It is not about romance. It is sometimes spoken of as Romanic languages:

“The Romance languages (sometimes referred to as Romanic languages, Latin languages, Neolatin languages or Neo-Latin languages) are a branch of the Indo-European language family, more precisely of the Italic languages subfamily, comprising all the languages that descend from Vulgar Latin, the language of ancient Rome.”

From Wikipedia

Cruiser's avatar

English is a very romantic language you just gotta use the right words! ;)

morphail's avatar

afaik there are no more living non-Romance Italic languages.

lucillelucillelucille's avatar

Any language is a very romantic language you just gotta use the right bullshit.;)

iamthemob's avatar

As @marinelife mentions, it’s about where the language originated from or developed from. The Romance languages are rooted in Latin (Rome). English is Germanic – but it is heavily influenced by Romance language elements (mainly coming from the Roman occupation of the island back in the day).

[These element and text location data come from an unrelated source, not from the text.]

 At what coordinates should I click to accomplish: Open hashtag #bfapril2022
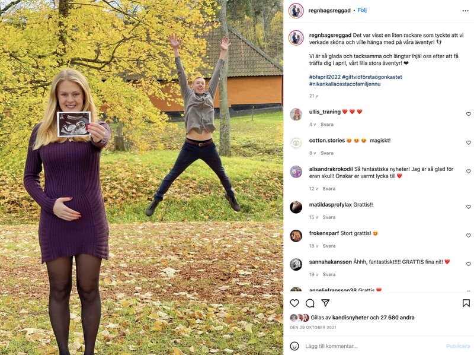click(x=325, y=77)
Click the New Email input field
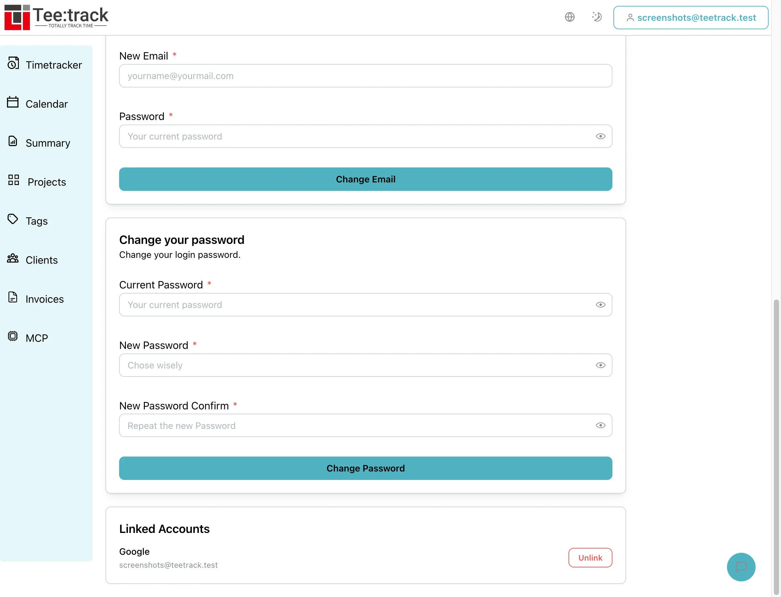Viewport: 781px width, 597px height. click(x=365, y=76)
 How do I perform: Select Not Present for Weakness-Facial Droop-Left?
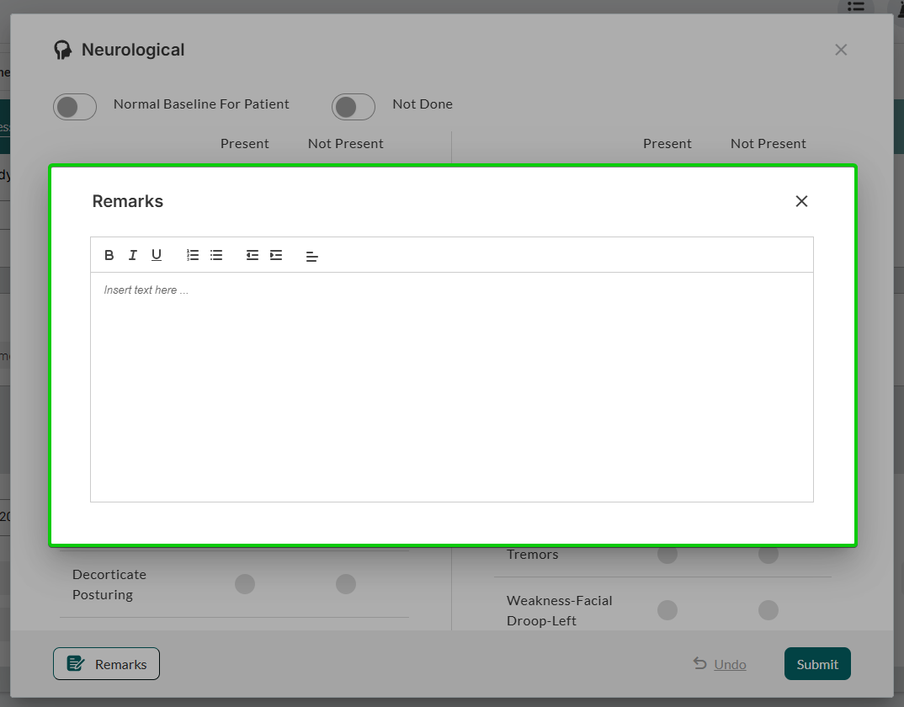(x=768, y=610)
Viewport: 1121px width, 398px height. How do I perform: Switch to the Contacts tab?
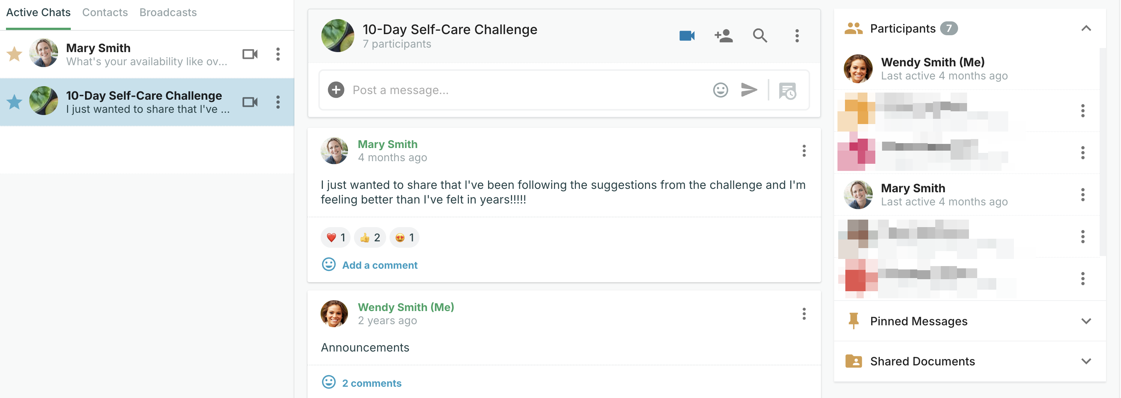tap(105, 13)

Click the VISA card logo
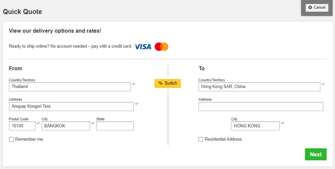tap(143, 46)
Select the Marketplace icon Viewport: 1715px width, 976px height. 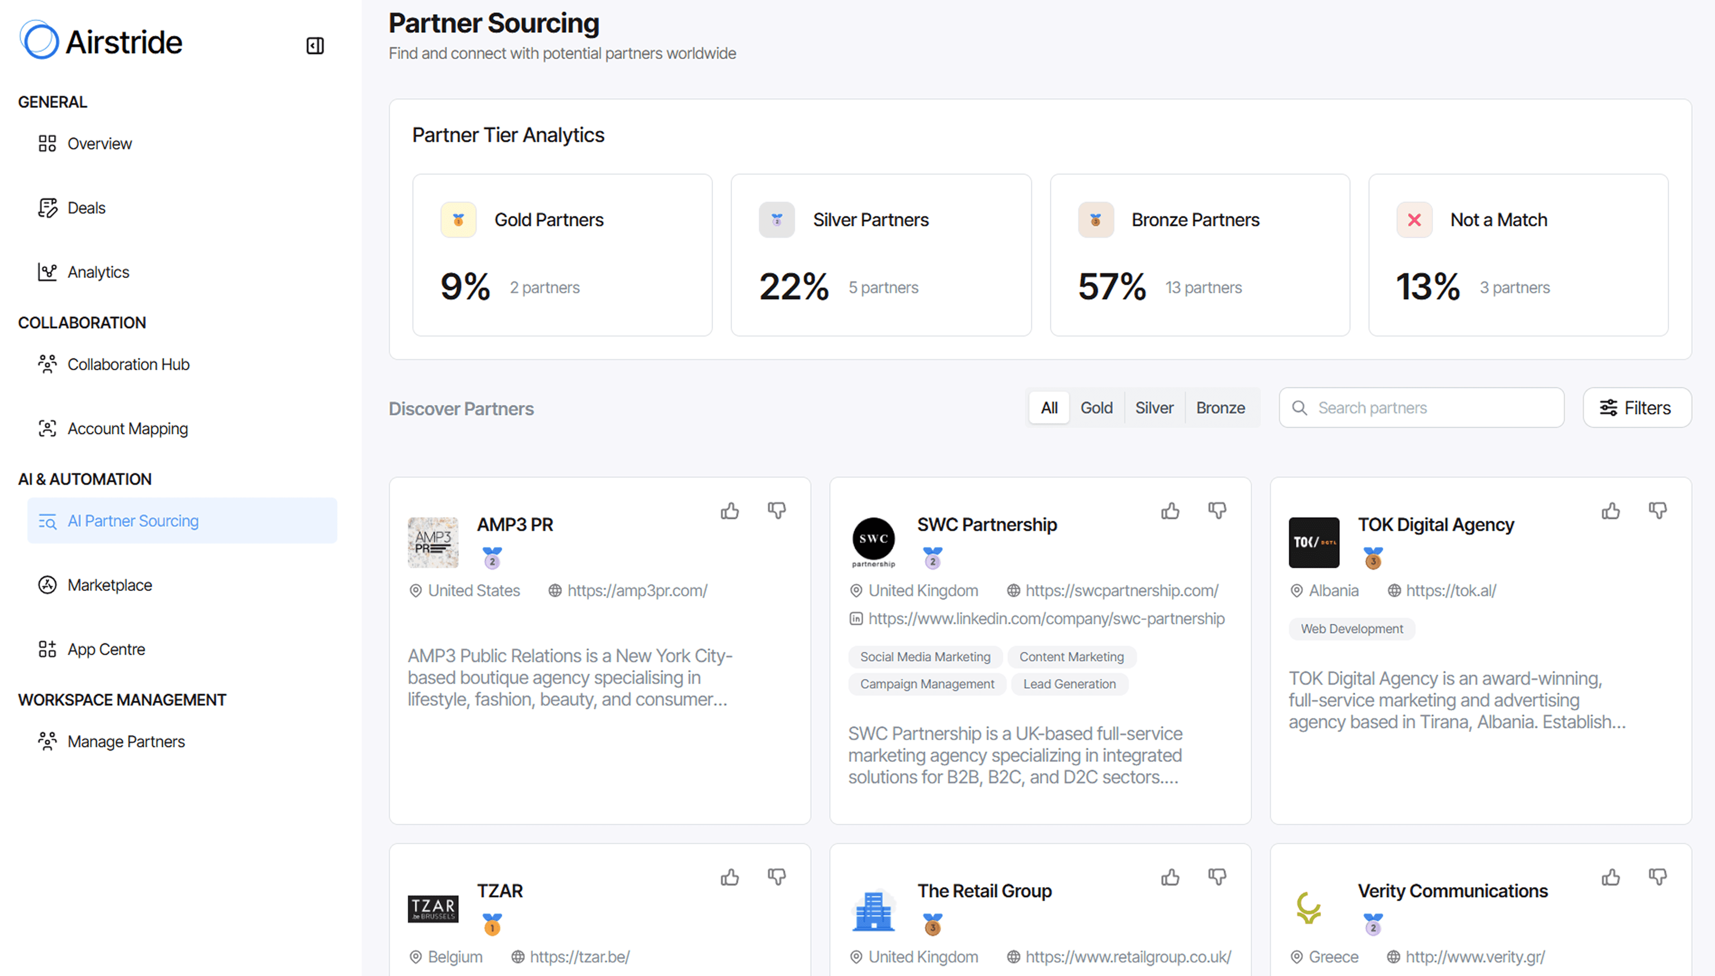pyautogui.click(x=47, y=585)
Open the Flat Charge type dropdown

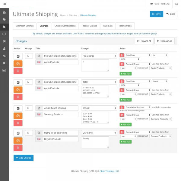pyautogui.click(x=99, y=56)
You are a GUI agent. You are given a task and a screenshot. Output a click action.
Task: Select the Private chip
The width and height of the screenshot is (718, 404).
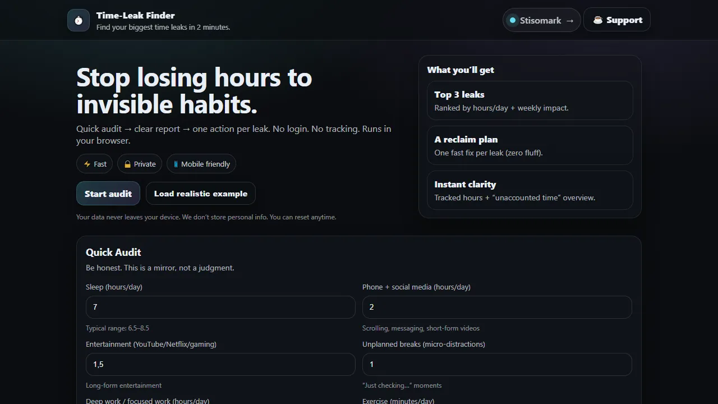[x=139, y=164]
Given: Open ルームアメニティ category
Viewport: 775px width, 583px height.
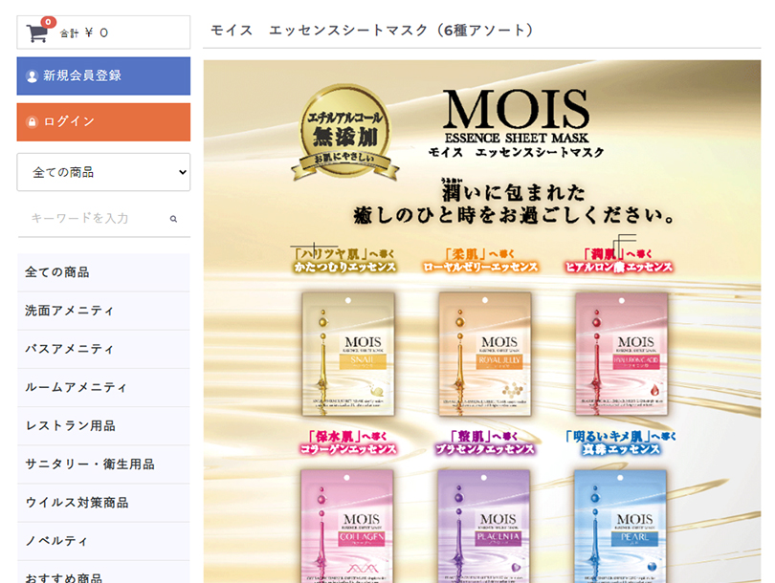Looking at the screenshot, I should [x=103, y=387].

Much of the influence is from word-borrowing and some conjugations. The difference is mainly about grammar and syntax than about anything involving the “sound” of the language. English, for instance, doesn’t attribute masculine or feminine characteristics to nouns. Romance languages generally do.

ucme's avatar

When ith thaid with a lithp…...tho thexy ;¬}

bunnygrl's avatar

@Cruiser well said!! English is a beautifully romantic language, for proof read Milton, W H Auden Maya Angelou Keats , Byron and Shelley , and I haven’t even mentioned Shakespeare or our own bard Burns yet :-) All of whom, and many, many more, have produced works that make your heart sing and your soul fly. Wonderful.

iamthemob's avatar

@ucme – you should hear my Castillion.

YoBob's avatar

Although languages can, depending on how they are used, be romantic, I believe what you are referring to is “romance” languages. The romance languages are primarily derived from Latin, the language of Rome.

ucme's avatar

@iamthemob Viva Ethpana!

PhiNotPi's avatar

Languages are romanic (not romantic) if they are descendants of Latin. Latin was the language of the Roman Empire. Romance languages include Spanish, French, etc. English is nnot a romanic laguage because it is part of the germanic language group, although it is heavily influenced by the romance language. Germanic languages include German, English, and Swedish.